Simpele gekoppelde opname

Koppel de zendercamera en de ontvangercamera's voor simpele gekoppelde opname.

Voorbereiding van de zendercamera

Configureer eerst de instellingen op de camera die als de zender zal worden gebruikt.

  1. Druk op de camera op de knop MENU.

  2. Selecteer [Verbinding: Netwerkinstell.].

  3. Selecteer [Inschak.].

  4. Selecteer [Connectie-inst.].

  5. Selecteer [Gekop.opn.].

    • Gebruik Snelinstelwiel en selecteer [Gekop.opn.] aan de onderkant.
  6. Selecteer [Maken met wizard].

    • Selecteer [OK] om door te gaan naar het volgende scherm.
  7. Selecteer [Zender].

    • Selecteer [OK] om door te gaan naar het volgende scherm.
  8. Selecteer [Aut. verbinden].

    • Selecteer [OK] om door te gaan naar het volgende scherm.
    • Blijf op het weergegeven scherm.
    • Raadpleeg Browser Remote gebruiken om de instellingen handmatig te configureren.

Voorbereiding van de ontvangercamera’s

Configureer de instellingen op de camera die als de ontvanger zal worden gebruikt.

  1. Voer Stap 1 tot en met 6 uit voor de "Voorbereiding van de zendercamera”.

  2. Selecteer [Ontvanger].

    • Selecteer [OK] om door te gaan naar het volgende scherm.
  3. Selecteer [OK].

    • Het volgende scherm wordt weergegeven.

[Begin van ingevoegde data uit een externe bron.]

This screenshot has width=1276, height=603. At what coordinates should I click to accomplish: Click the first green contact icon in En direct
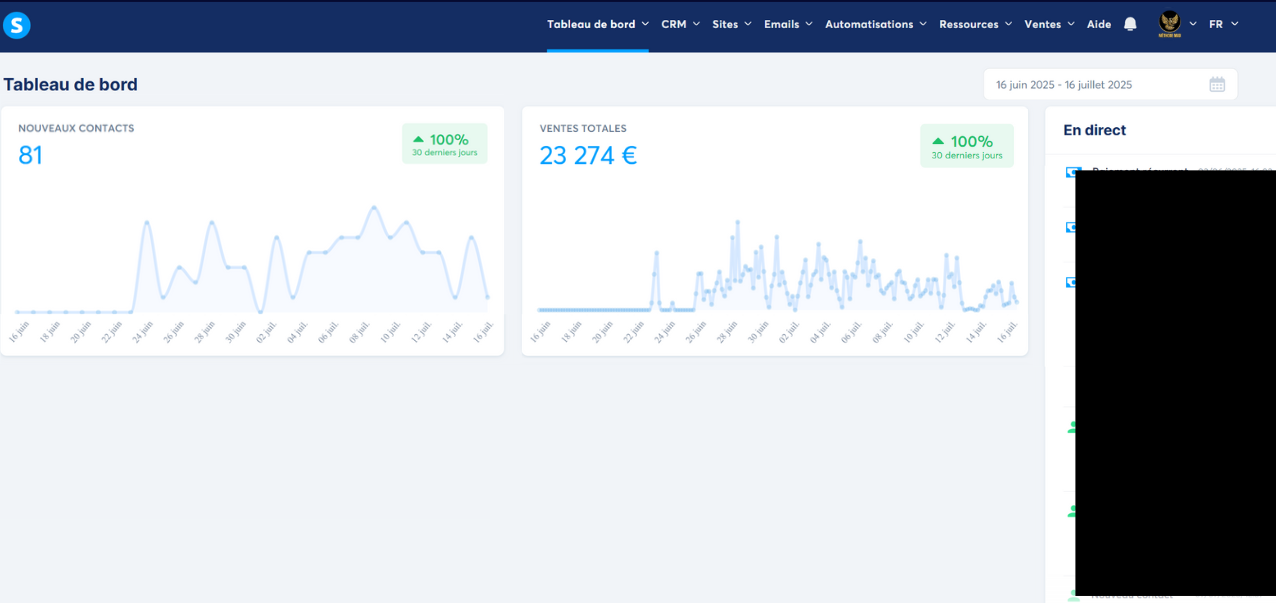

    • Herhaal Stap 2 en 3 voor alle ontvangercamera’s om meer dan één ontvangercamera te gebruiken.
    • Als de configuratie eenmaal is voltooid, kunnen er geen ontvangercamera’s meer worden toegevoegd. U moet de instellingen opnieuw configureren vanaf Stap 1.
    • Het scherm van de zendercamera geeft het aantal ontvangercamera’s weer dat wordt gedetecteerd.

De zendercamera en ontvangercamera’s verbinden

Configureer de instellingen op de zendercamera en de ontvangercamera om een verbinding tot stand te brengen.

  1. Voer Stap 1 tot en met 6 uit voor de "Voorbereiding van de zendercamera" en Stap 1 tot en met 3 voor de "Voorbereiding van de ontvangercamera’s".

  2. Selecteer [OK] op de zendercamera.

    • Controleer het aantal ontvangercamera’s dat is verbonden en selecteer [OK].
    • Zodra de camera’s zijn verbonden, wordt het volgende scherm weergegeven.
  3. Selecteer [OK] op alle camera’s.

    Zendercamera

    Ontvangercamera

    • Het scherm [Netwerkinstell.] verschijnt opnieuw.
    • De instellingen worden opgeslagen in de camera. Ze worden niet in de transmitter opgeslagen.